As William Tecumseh Sherman's army began its march from Atlanta to the sea, Confederate general Joseph E. Johnston observed, "If his army goes to hell, it will corduroy the road" (p. 264). In this important book, Thomas F. Army Jr. does a masterful job of proving Johnston's assessment correct. Indeed, Army shows that northern victory depended on engineering prowess to overcome swamps, mud, mountains, rivers, and trench warfare, as well as Confederate cavalry raids, advantages in interior lines, and a deteriorating southern railroad system.

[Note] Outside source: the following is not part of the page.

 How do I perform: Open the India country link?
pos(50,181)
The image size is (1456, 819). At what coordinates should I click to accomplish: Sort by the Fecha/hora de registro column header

Army's central thesis is that the antebellum North embraced education, technology, and progress, therefore creating a culture that encouraged common schools, mechanics' institutes, and agricultural reform. He makes a solid case that northern attitudes played a significant role in giving the Union the "masters and mechanics" with the educational and technical background to meet the engineering demands that radically transformed and modernized the Union army (p. 1). He also avers that the antebellum South rejected these same ideas, and that southern resistance toward progress and technological change were driven by a commitment to slavery. Although this thesis is familiar, some historians, especially those who study the antebellum southern economy, will find much of Army's argument on the southern economy less persuasive.

By far, the strongest sections of Army's study involve how the Union war effort evolved over time and how military commanders came to understand that engineering was the key to victory. Beginning with Ulysses S. Grant's use of engineers to try to circumvent Vicksburg by changing the course of the Mississippi River, Army gives a compelling account of how Union engineers overcame remarkable obstacles through innovation, organization, and Yankee can-do-ism. Army also explains the managerial revolution associated with railroads, notably how military leaders and civilian railroad managers coordinated their actions with the creation of the United States Military Railroad. In contrast, the Confederacy never centralized its railroad system, whose management remained chaotic throughout the war. Army contends that historians have overplayed the role, in this resistance to national control, of ideology and a belief in states' rights, while not giving enough credence to the South's hostility toward technology and change as a factor. Although Army strives to provide a balance in his analysis, it is heavily weighted toward the Union army's engineering efforts.

Overall, Army has made a major contribution to the understanding of how engineering and technology played a vital role in Union victory. Every scholar interested in the Civil War, the Union war effort, and the history of technology should grapple with his arguments and their implications. Southern historians may be disappointed in Army's analysis of the South, but it shows that more research needs to be done on the role of technology in the South. Along with Mark R. Wilson's The Business of Civil War: Military Mobilization and the State, 1861–1865 (Baltimore, 2006), Army's Engineering Victory: How [End Page 703] Technology Won the Civil War provides essential scholarship on how logistics, management, and technology revolutionized both the economy and warfare in nineteenth-century America.